Directions: Output nothing except the lines from the one containing "The width and height of the screenshot is (1568, 578)." through the final line of the data, both included, typed exactly, minus the pictures.

Records shown:

╭──

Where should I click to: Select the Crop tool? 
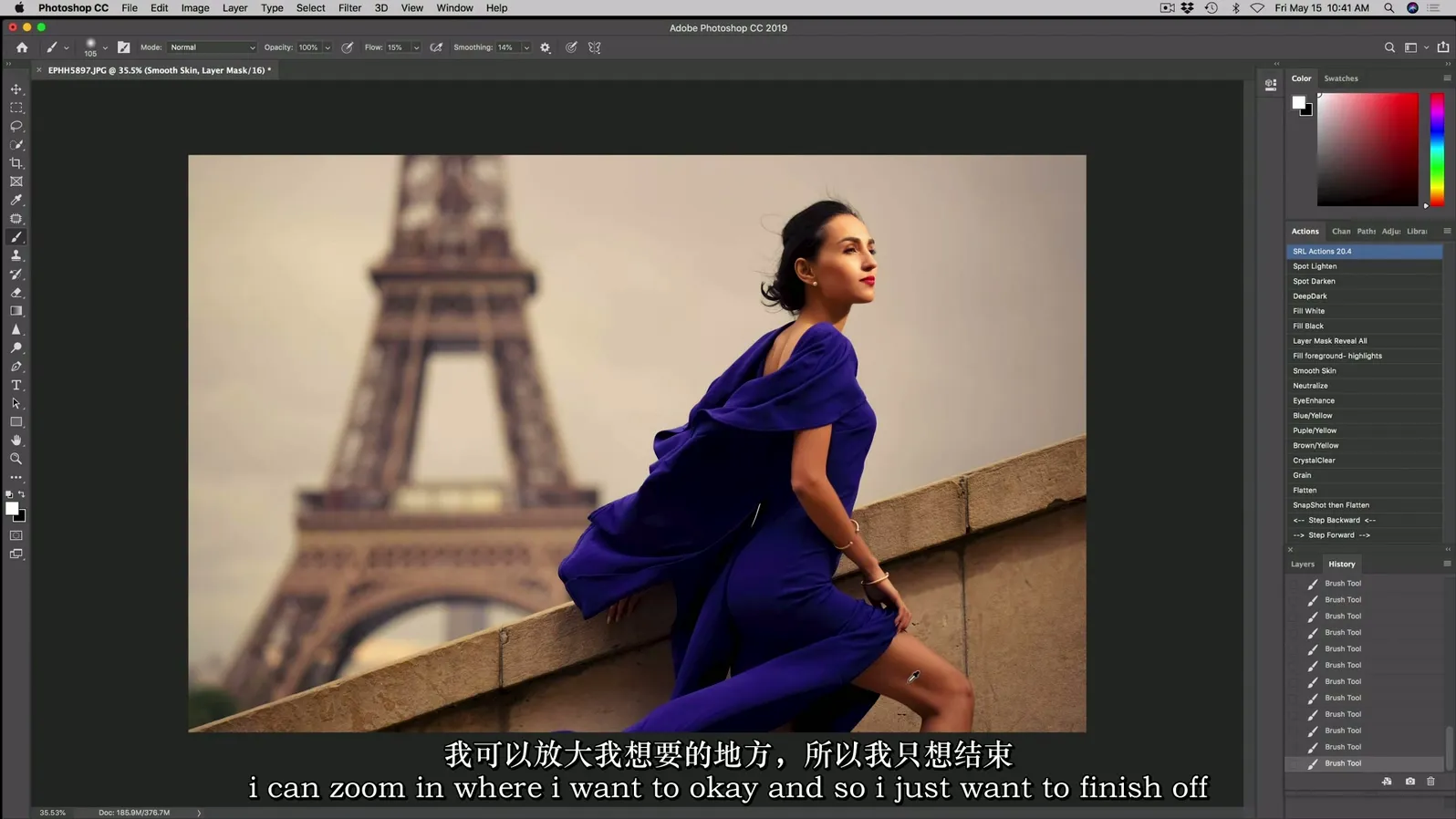16,163
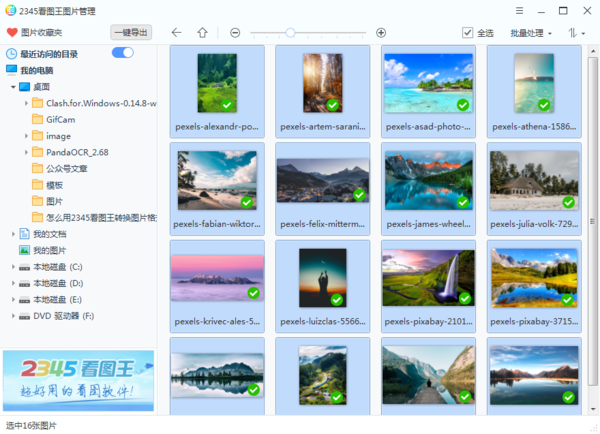Expand the Clash.for.Windows folder tree node
This screenshot has height=434, width=600.
point(24,103)
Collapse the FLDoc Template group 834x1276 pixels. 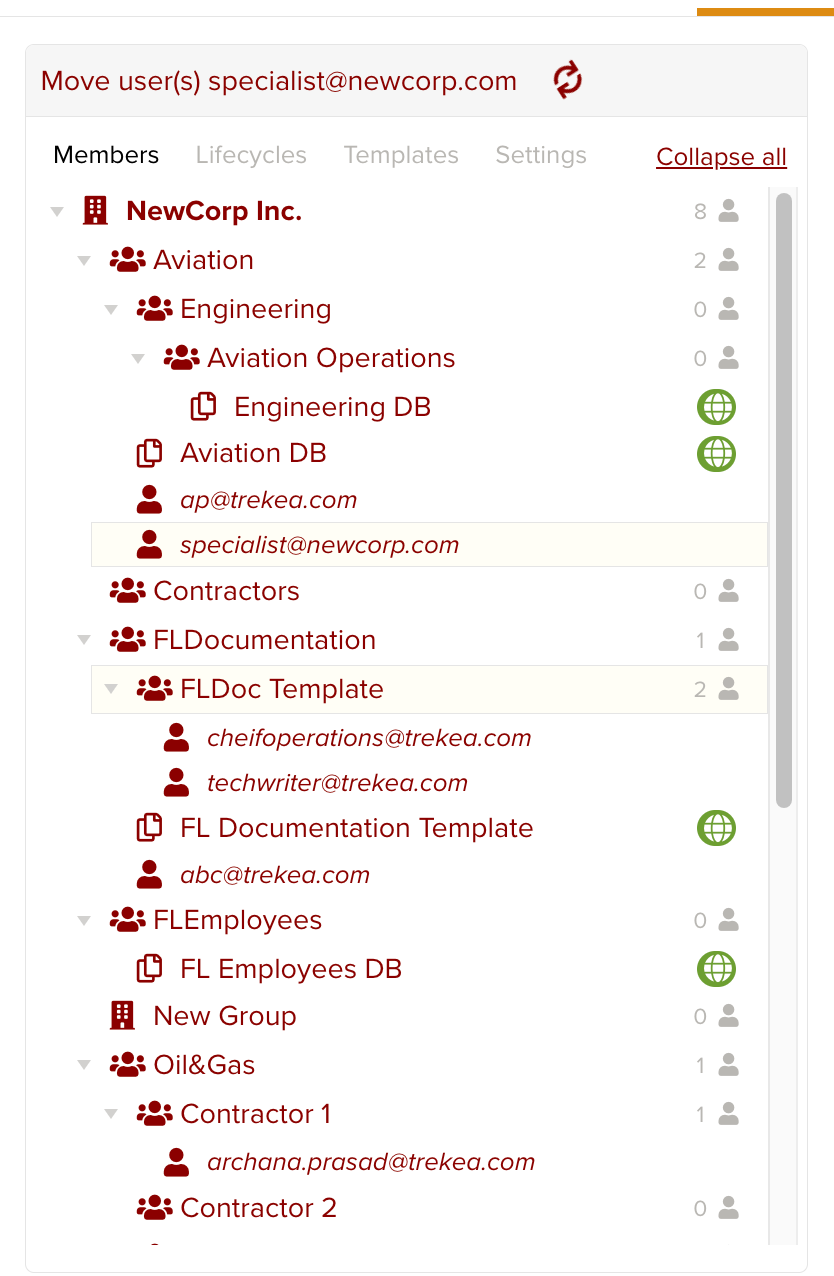coord(111,689)
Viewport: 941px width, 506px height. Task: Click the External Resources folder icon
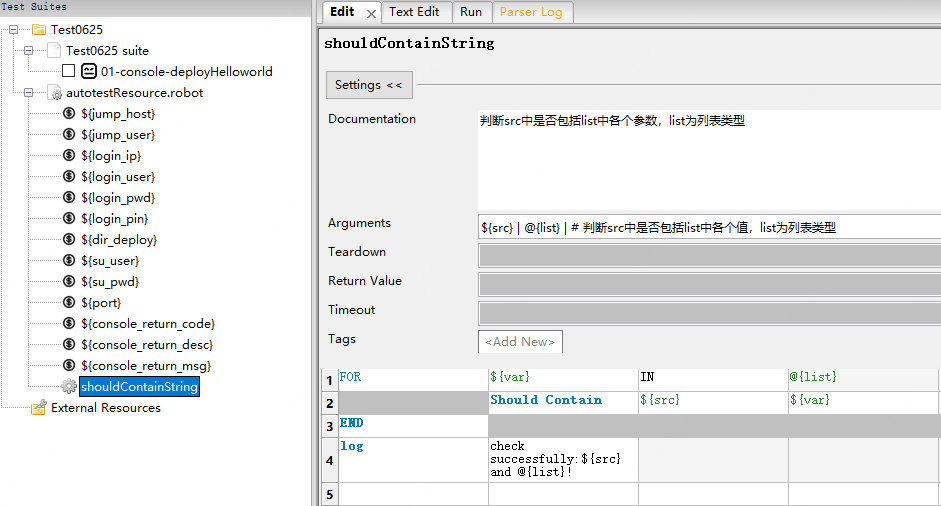click(x=39, y=408)
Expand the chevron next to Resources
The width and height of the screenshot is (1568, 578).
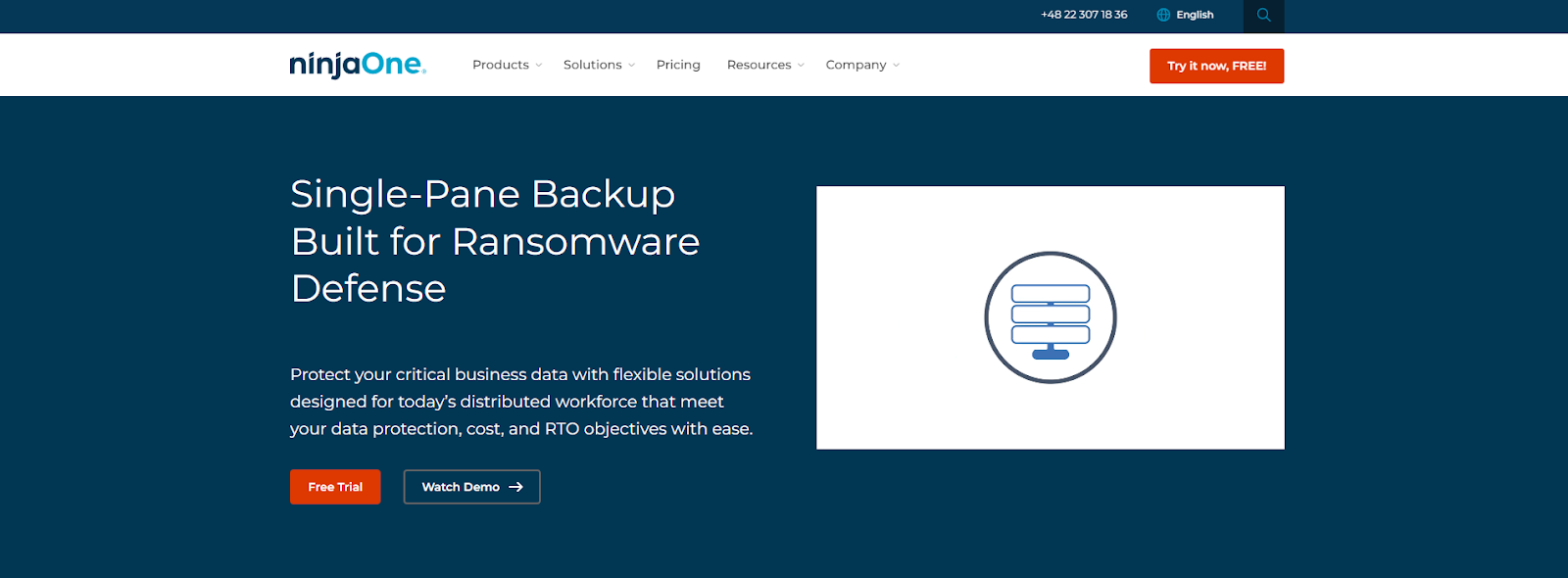(x=801, y=66)
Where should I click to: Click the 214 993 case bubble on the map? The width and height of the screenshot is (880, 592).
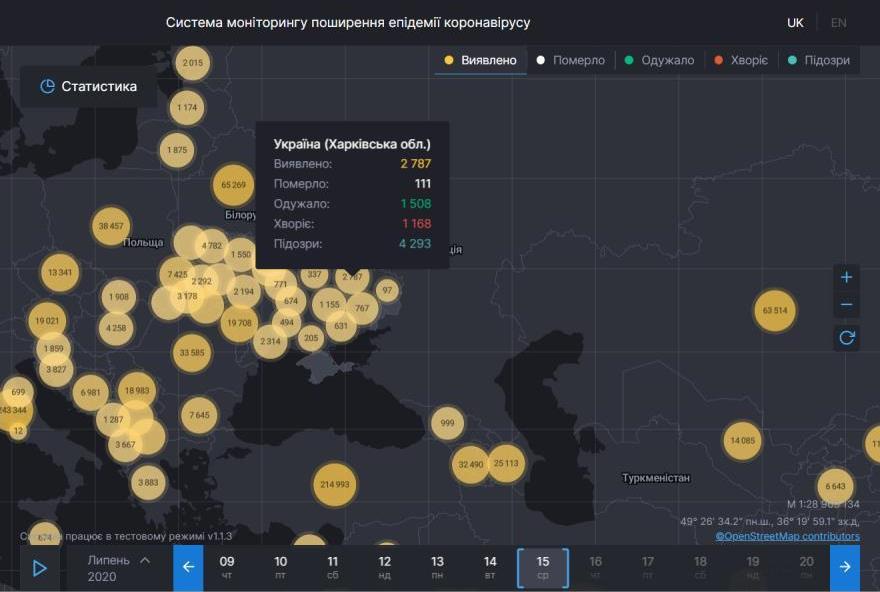click(x=334, y=484)
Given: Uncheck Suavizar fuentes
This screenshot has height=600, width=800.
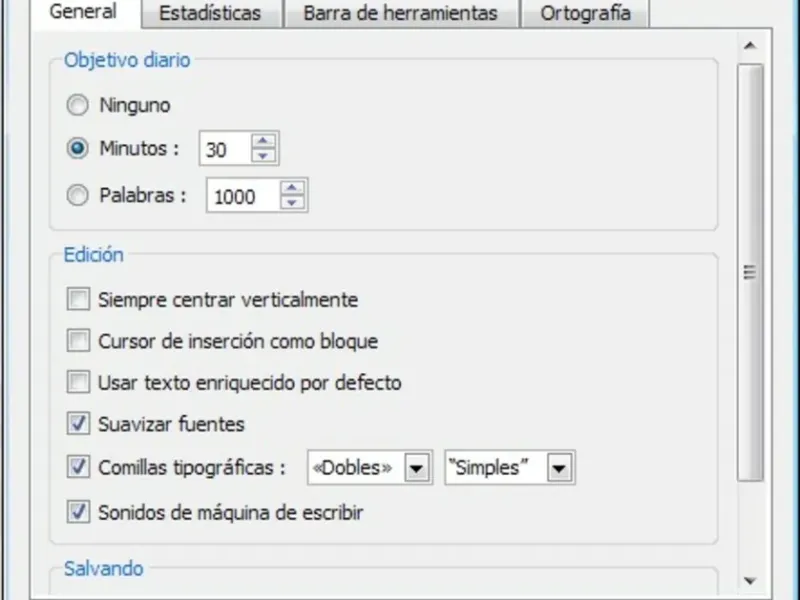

╰──

Written response:
The width and height of the screenshot is (1568, 578).
(x=801, y=66)
Where should I click to: Click the 214 993 case bubble on the map? The width and height of the screenshot is (880, 592).
click(x=334, y=484)
Given: Uncheck Suavizar fuentes
This screenshot has height=600, width=800.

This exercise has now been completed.